Telecommunications and 5G

5G is also a major factor in smart cities development but has much farther-reaching applications in Arizona’s technology ecosystem. Fully realized 5G infrastructure will open up exciting possibilities across a wide range of applications, including remote surgeries, enhanced autonomous vehicles, entertainment and more. Arizona also has developed a strong telecommunications industry, which consists of a combination of service and technology solutions providers. Our state has leading service providers in Cox Communications, CenturyLink, Verizon, AT&T, Sprint, FreeFall 5G and Vonage—all with significant investments in the development of infrastructure for 5G. We also host companies like Benchmark, which is contributing to the development of complex hardware necessary to enable 5G in commercial, military, industrial and medical applications. From a public policy standpoint, one of the key initiatives the Council and its community partners in technology, education and business have been working on since well before the pandemic is expansion of broadband access. Our goal is to enable broadband availability for everyone but especially rural, semi-rural and low-socioeconomic urban K-12 schools and libraries, as well as higher education.

Wearables

Economic development, technology and educational institutions are working to grow Arizona’s presence in the wearables market. According to industry analyst firm CCS Insight, the global wearables market is worth $25 billion, with more than 245 million wearable devices sold. In 2019, the Arizona Legislature appropriated a $750,000 grant with a local match of more than $1.2 million to build the 5,000-square-foot WearTech Applied Research Center at Park Central Mall in Phoenix as part of a public/private collaboration of the Partnership for Economic Innovation, GPEC, Arizona State University and the state government. The goal of the facility is to create a hub for wearables innovation, as well as provide a center for startups in the industry with resources and opportunities to grow. According to GPEC, the project estimates 45 new ventures and 223 jobs will be created over the three-year grant period.

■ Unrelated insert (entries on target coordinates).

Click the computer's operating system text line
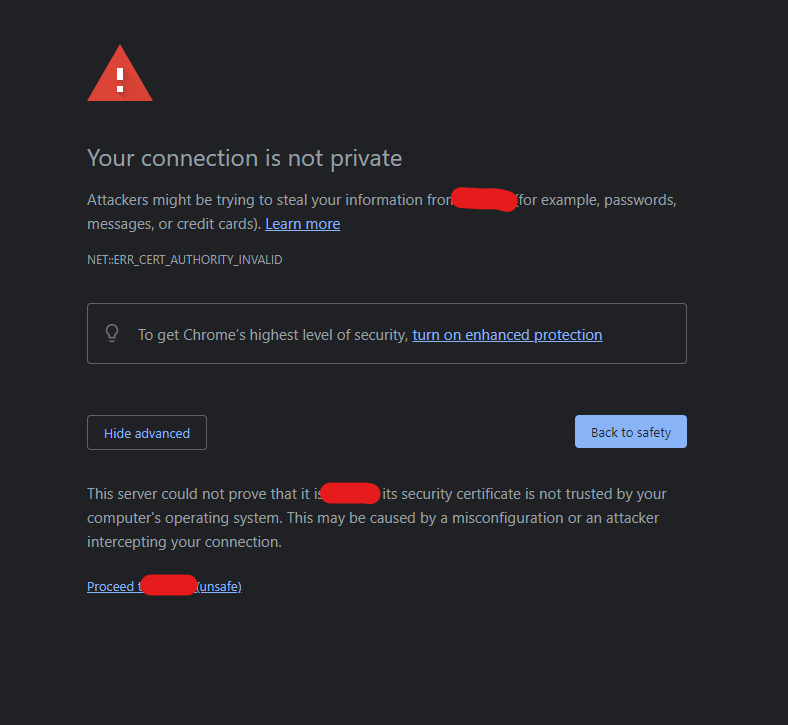The width and height of the screenshot is (788, 725). pos(373,518)
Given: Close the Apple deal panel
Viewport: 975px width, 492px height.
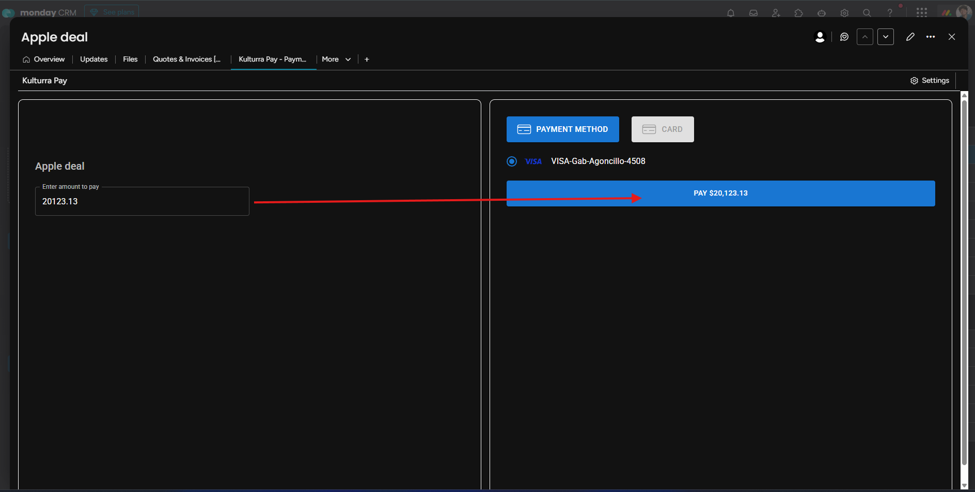Looking at the screenshot, I should pyautogui.click(x=951, y=37).
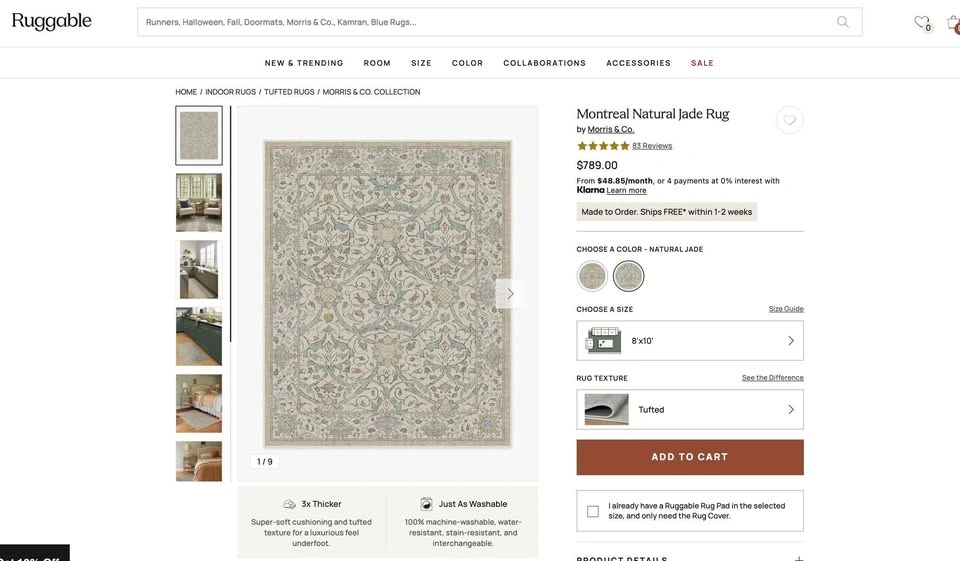Viewport: 960px width, 561px height.
Task: Open the shopping bag cart icon
Action: 953,22
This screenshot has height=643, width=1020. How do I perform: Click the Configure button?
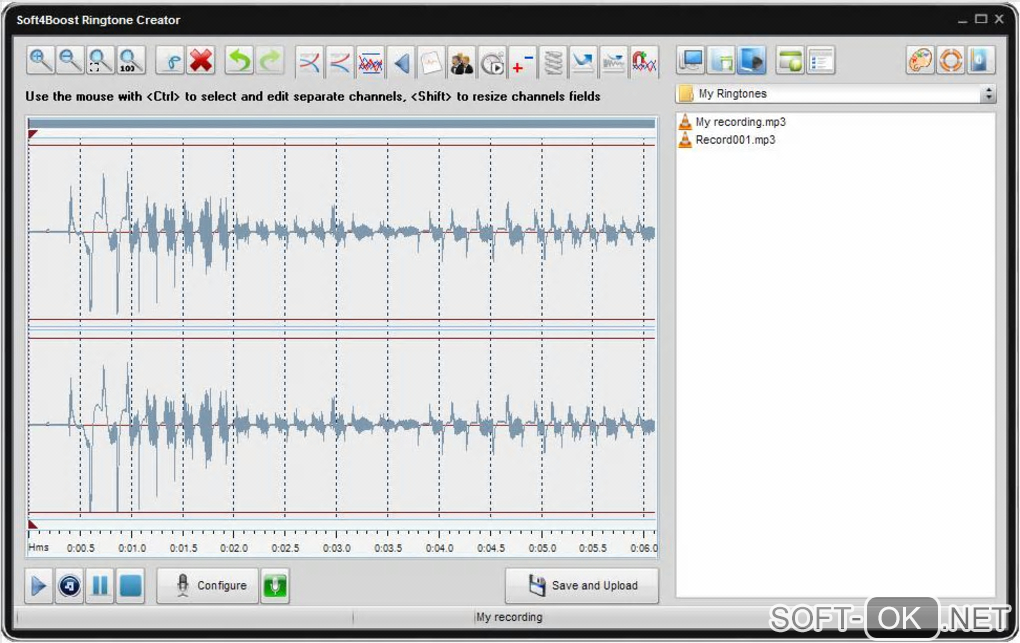(208, 585)
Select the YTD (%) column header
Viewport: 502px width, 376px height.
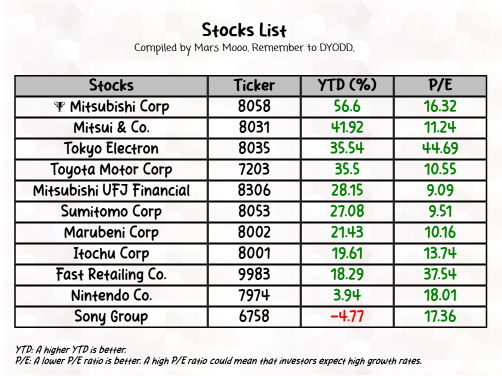(x=347, y=85)
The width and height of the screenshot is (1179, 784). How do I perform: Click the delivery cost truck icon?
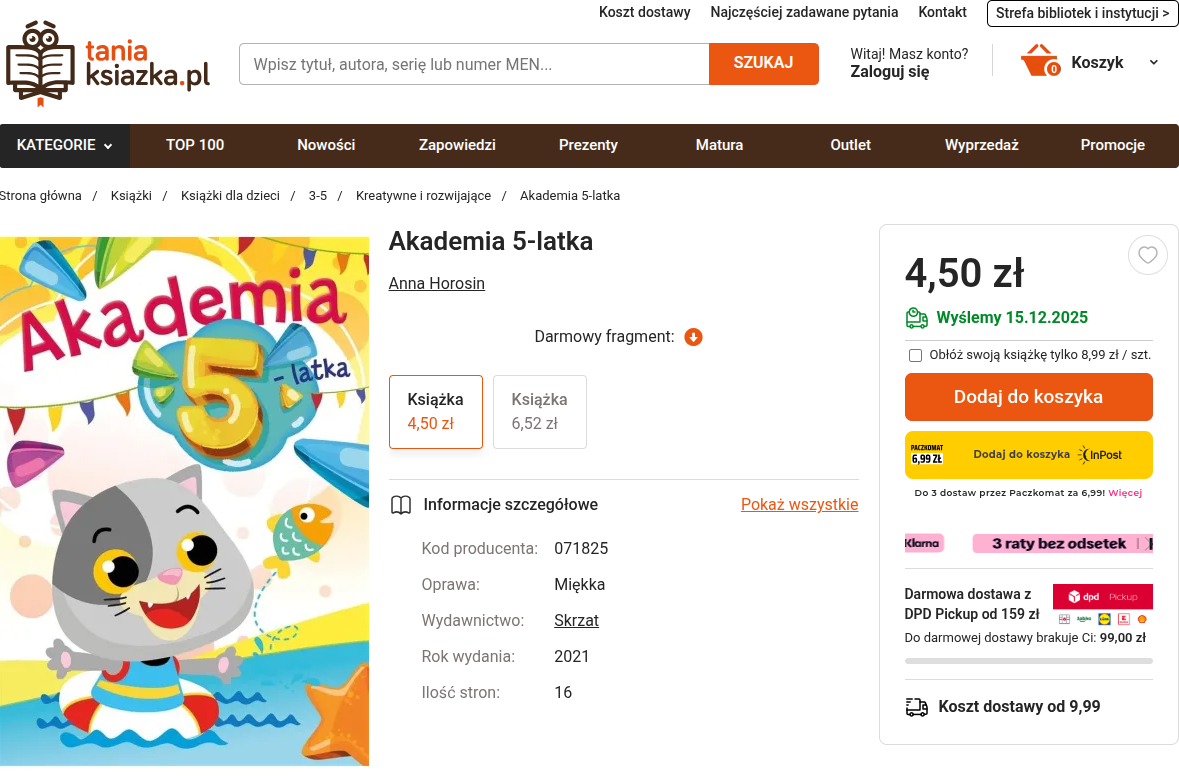click(916, 707)
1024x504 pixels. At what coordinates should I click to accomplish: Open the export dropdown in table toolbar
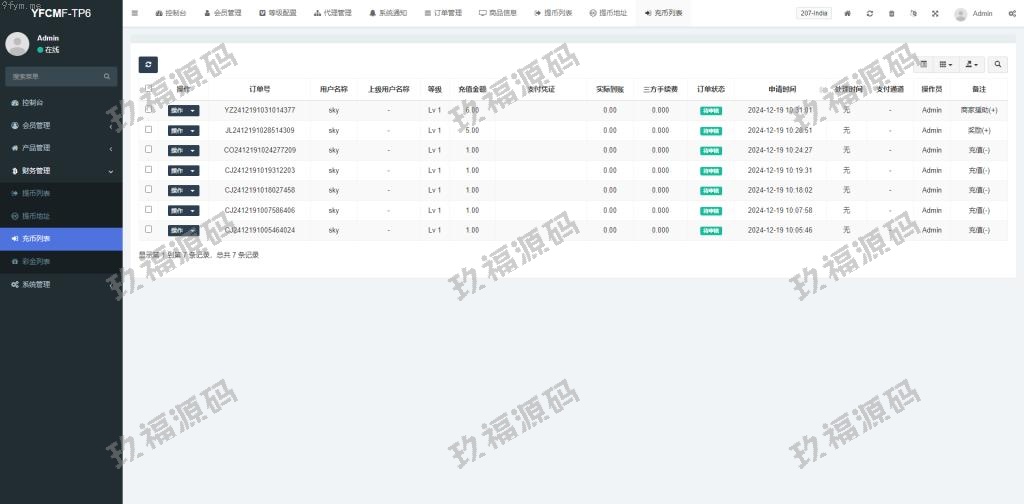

Arizona’s technology ecosystem is progressing through one of the most difficult times in recent history and continues to show its ability to remain resilient, flexible and future-focused. I’m looking forward to what 2021 will bring in terms of the expansion of these emerging industries. Arizona is primed to continue its explosive growth fueled by innovation.

 

Steven G. Zylstra is president and CEO of the Arizona Technology Council.